Records for processing:
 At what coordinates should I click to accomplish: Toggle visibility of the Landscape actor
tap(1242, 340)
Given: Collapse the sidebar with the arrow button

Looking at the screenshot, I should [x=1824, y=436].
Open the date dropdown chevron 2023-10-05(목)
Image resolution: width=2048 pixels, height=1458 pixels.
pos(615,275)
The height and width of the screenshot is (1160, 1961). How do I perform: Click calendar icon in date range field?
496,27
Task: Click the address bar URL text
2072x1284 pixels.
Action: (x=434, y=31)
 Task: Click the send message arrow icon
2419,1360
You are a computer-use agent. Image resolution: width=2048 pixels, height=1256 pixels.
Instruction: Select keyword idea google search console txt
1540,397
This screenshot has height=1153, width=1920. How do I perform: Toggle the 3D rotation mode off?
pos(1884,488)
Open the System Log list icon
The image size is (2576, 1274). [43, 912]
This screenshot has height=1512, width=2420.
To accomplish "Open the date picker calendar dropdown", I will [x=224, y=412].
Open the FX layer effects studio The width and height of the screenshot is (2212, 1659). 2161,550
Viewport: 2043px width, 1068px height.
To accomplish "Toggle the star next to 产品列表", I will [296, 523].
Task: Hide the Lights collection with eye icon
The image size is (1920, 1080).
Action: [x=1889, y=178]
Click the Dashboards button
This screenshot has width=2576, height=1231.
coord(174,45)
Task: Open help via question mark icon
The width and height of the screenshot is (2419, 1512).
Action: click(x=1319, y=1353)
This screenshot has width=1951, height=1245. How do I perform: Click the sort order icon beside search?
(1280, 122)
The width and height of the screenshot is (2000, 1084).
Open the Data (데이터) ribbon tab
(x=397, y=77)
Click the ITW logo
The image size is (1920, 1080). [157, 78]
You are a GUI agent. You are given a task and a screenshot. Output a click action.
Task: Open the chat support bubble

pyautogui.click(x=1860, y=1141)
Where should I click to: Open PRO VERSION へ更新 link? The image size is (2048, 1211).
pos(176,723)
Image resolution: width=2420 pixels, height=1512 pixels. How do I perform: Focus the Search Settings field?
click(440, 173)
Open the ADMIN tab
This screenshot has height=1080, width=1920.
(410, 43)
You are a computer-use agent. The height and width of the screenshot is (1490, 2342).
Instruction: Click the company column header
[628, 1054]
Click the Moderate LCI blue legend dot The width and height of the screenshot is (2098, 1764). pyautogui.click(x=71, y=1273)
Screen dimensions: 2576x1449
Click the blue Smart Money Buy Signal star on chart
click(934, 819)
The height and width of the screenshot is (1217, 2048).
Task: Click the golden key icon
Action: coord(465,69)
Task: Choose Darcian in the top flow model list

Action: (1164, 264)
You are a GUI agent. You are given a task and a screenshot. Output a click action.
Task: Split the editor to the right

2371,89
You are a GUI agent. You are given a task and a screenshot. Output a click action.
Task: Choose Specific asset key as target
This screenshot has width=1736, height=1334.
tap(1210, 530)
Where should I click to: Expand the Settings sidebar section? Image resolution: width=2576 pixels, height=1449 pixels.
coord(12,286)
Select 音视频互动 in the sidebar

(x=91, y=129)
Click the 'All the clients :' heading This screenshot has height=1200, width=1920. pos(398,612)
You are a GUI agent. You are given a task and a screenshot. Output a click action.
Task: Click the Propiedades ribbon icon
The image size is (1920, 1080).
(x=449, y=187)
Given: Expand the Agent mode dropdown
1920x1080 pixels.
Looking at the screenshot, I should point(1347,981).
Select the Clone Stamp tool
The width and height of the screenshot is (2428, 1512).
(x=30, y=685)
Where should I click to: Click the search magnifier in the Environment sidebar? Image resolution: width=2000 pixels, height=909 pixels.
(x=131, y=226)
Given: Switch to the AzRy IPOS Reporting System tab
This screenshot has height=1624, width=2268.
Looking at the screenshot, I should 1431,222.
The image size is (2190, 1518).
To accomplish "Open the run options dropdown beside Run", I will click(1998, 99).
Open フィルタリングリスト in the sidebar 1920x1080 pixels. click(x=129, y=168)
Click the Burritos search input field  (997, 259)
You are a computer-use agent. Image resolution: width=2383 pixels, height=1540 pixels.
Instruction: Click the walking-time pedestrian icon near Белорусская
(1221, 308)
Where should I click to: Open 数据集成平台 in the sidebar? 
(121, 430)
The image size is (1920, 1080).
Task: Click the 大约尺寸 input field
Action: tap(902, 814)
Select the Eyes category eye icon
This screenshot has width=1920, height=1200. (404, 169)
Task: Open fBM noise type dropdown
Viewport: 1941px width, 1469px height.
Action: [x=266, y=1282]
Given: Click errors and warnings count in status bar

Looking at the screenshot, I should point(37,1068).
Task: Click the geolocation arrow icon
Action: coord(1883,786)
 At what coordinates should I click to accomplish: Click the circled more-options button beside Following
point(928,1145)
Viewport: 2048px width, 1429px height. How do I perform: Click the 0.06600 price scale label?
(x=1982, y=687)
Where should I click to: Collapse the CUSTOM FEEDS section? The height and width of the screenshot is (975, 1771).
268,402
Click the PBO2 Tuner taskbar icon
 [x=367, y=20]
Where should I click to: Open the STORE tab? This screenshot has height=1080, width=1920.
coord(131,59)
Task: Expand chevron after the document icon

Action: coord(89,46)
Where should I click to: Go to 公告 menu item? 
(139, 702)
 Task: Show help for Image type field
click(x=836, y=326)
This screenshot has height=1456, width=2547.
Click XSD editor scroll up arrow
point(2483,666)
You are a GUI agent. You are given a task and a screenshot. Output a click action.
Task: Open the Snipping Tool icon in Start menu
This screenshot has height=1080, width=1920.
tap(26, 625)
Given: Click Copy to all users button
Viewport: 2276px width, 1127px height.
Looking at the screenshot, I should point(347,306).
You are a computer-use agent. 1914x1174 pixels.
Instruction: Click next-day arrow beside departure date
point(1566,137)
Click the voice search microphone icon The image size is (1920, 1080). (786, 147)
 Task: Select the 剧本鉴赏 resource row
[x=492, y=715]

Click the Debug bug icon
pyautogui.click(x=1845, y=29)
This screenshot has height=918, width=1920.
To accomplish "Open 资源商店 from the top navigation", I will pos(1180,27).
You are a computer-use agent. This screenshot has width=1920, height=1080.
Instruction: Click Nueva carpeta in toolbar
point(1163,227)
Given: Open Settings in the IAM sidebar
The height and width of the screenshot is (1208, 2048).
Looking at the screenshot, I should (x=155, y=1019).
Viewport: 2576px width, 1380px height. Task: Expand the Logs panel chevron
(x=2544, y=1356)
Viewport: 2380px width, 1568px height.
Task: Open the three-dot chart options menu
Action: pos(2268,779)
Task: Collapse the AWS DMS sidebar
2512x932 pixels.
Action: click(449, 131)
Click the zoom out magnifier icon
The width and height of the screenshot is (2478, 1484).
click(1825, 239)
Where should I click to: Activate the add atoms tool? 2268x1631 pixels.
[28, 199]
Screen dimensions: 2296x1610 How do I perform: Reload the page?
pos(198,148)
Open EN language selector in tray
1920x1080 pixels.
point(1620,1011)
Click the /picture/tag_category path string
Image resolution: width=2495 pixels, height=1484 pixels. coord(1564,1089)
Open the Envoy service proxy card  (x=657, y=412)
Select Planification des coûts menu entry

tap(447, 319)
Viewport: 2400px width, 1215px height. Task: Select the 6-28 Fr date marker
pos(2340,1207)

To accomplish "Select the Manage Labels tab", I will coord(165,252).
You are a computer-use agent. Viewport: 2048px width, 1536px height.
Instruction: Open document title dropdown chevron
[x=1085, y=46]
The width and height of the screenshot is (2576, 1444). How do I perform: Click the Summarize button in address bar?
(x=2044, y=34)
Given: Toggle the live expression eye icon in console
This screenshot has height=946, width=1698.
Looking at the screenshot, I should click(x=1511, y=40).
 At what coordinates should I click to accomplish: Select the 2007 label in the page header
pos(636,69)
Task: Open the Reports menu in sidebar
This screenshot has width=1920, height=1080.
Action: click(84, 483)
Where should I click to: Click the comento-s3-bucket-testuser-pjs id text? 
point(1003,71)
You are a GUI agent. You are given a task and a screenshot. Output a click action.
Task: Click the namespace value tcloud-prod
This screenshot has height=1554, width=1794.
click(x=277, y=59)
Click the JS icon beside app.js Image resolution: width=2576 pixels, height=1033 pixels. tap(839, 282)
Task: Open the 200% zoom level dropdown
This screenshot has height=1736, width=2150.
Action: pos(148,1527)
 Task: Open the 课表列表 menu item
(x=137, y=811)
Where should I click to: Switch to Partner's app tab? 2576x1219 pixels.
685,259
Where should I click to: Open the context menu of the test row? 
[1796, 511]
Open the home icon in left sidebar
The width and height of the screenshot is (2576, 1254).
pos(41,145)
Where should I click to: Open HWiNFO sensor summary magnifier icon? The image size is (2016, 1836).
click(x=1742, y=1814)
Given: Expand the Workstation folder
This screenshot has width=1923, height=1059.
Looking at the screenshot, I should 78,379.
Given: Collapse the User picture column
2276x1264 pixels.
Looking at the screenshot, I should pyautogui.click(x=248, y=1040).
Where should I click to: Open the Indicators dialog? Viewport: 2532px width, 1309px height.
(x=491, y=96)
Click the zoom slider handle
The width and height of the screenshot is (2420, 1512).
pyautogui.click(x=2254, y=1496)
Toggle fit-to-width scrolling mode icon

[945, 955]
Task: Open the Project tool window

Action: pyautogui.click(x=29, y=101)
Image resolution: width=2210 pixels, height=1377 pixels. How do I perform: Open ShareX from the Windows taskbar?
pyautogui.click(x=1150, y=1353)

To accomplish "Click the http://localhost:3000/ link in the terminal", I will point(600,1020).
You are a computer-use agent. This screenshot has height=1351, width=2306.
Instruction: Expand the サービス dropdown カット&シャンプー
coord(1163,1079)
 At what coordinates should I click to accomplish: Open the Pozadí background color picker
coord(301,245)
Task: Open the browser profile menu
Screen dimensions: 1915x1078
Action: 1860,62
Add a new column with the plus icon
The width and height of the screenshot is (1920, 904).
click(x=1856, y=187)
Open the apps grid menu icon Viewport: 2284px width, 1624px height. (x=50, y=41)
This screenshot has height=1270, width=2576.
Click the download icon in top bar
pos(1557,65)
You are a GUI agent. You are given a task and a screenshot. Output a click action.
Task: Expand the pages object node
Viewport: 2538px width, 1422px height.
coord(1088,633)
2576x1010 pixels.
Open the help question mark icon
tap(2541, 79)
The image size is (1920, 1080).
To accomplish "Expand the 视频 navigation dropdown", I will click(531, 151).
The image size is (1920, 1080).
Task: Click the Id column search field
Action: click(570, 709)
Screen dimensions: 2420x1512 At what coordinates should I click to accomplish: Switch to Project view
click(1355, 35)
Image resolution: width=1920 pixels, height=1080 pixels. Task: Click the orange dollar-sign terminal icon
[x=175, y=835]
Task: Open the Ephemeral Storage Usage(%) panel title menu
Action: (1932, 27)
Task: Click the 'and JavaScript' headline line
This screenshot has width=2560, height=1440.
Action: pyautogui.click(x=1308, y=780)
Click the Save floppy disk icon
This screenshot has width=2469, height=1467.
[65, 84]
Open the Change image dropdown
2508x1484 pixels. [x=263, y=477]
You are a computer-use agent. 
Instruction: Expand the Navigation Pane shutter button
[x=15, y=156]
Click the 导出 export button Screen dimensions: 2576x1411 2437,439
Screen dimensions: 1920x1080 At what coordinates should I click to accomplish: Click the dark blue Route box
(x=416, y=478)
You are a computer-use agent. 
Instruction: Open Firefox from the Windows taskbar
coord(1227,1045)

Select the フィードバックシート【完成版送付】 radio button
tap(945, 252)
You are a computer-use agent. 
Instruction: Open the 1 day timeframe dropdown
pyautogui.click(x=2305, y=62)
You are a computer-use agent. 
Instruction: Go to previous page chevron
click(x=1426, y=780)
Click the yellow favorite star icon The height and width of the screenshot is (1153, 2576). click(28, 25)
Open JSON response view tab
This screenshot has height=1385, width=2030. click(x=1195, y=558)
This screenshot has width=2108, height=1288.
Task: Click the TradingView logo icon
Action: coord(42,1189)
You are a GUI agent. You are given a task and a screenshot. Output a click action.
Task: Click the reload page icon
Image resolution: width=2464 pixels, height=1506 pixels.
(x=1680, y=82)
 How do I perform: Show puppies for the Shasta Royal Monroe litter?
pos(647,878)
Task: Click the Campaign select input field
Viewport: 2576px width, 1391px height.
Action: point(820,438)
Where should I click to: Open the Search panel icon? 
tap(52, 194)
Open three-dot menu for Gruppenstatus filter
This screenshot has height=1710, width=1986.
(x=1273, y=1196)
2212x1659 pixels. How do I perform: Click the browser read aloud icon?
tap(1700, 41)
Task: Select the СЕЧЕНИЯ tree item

Task item: Report back each line of the entries that holds the string "computer".

Task solution:
You are a computer-use agent. Image resolution: width=2048 pixels, height=1256 pixels.
You are a computer-use agent. The height and width of the screenshot is (1490, 2342).
You are a computer-use agent. Image resolution: width=2383 pixels, height=1540 pixels.
You are a computer-use agent. 1914x1174 pixels.
You are a computer-use agent. This screenshot has width=1920, height=1080.
You are a computer-use agent. Viewport: 2048px width, 1536px height.
You are a computer-use agent. This screenshot has height=1351, width=2306.
You are a computer-use agent. 
You are a computer-use agent. 
You are a computer-use agent. 
You are a computer-use agent. 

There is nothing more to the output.